Vote for SCVA @ www.changethis.com

A few weeks ago, after receiving a reviewers version of “Introducing Social Capital Value Add” one of the founders of www.changethis.com suggested that I propose SCVA as a ChangeThis manifesto.

This afternoon I received a phone call and email confirming that the Editorial Board at www.changethis.com has accepted my proposal.  It should be posted for voting on their site tomorrow (May 20).

Distributing the SCVA idea through ChangeThis would be a great way to obtain the next round of feedback required to improve it.  Tom Peters, Chris Anderson, Gladwell, Seth Godin, Toronto’s recently attracted Richard Florida and many more have instigated some great ideas through www.changethis.com.

The hitch is that getting a proposal up on the site is only the first step.  Now I need people to vote to have the proposal published as a full manifesto.
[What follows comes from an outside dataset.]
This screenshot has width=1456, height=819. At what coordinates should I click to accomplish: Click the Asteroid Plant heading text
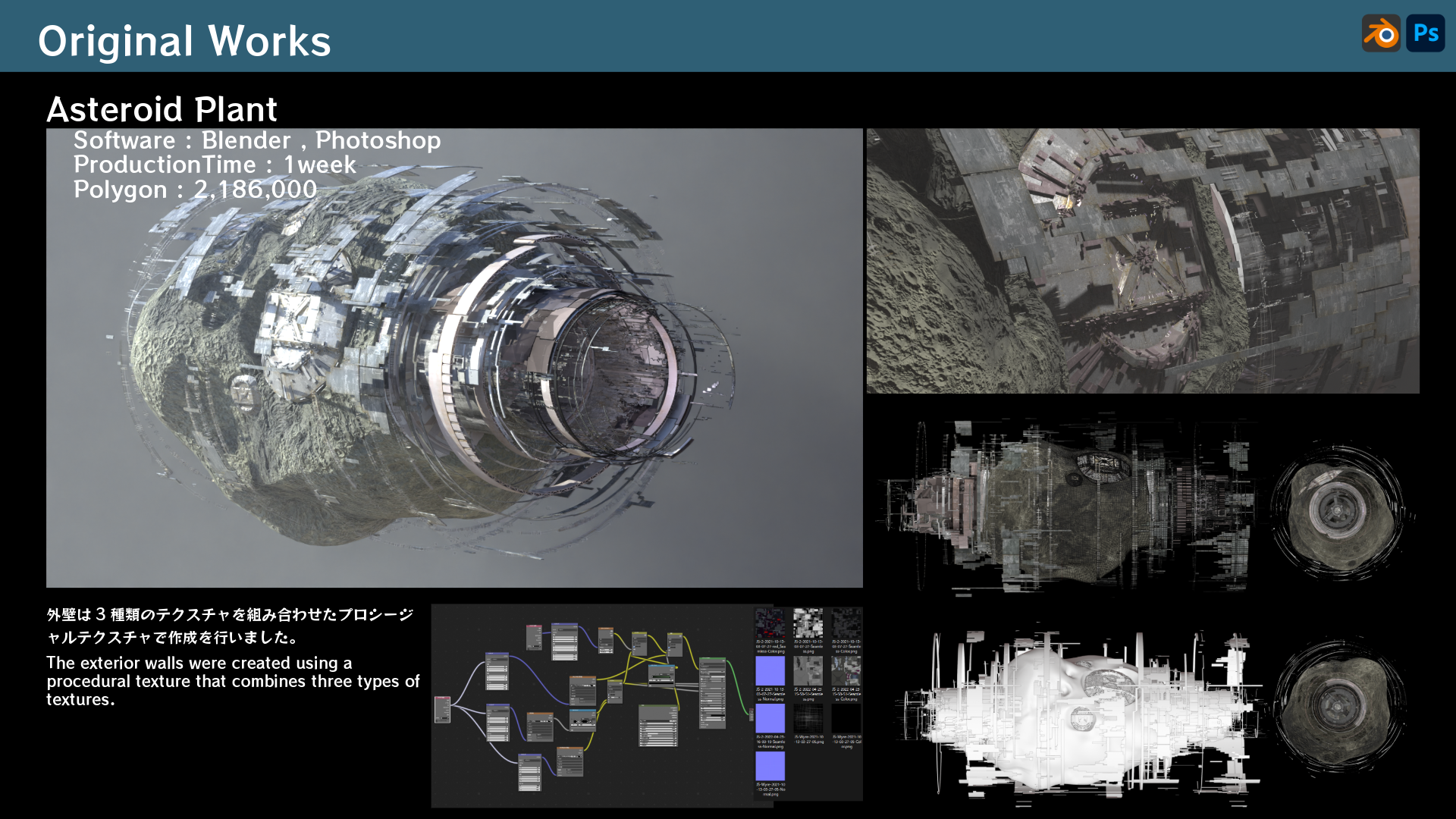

I have made a concscience effort to cultivate my social capital over the years volunteering for alumni groups, doing the business, Facebook and LinkedIn networking thing, so I am hopeful that I’ll get by with a little help from my friends.
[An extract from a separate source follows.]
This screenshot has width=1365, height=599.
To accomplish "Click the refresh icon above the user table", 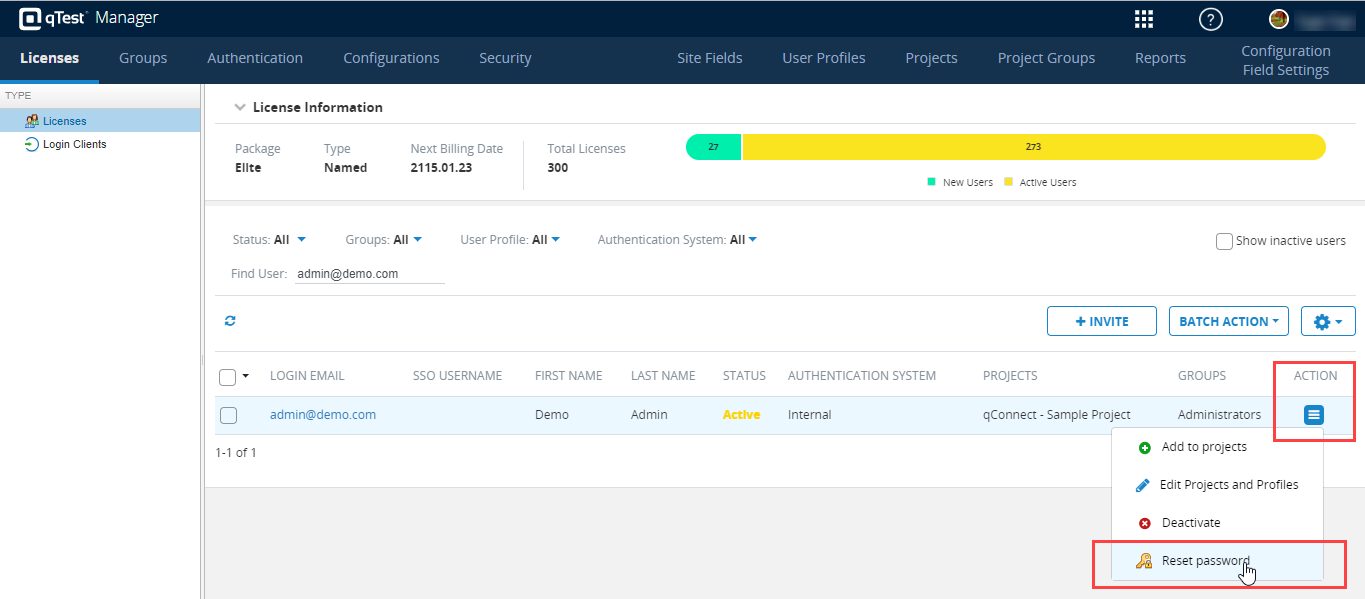I will 230,321.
Nevertheless, the fact is that we’ll need support from far beyond my personal networks to rise through the changethis ranks, so a couple of phone calls ensued today (it being a national holiday in Canada) with my friends at Context and voila!  A little word of mouth campaign was hatched.

As fate would have it there are some key events coming up in Toronto this week.  As I mentioned over at www.socialcapitalvalueadd.com Joseph Thornley has put together a great panel on Tuesday night who will discuss the issue of measuring social media.  And then there is MESH.

So hopefully we will have a few VOTE SCVA at www.changethis.com buttons to hand out at the event but don’t wait!  Please grab the button and link above. Vote and pass, vote and pass at: http://www.changethis.com/proposals/1279

UPDATE: Seth was the founder who suggested submitting SCVA to ChangeThis.  It topped the month and is being published on Sept.10th., 2008.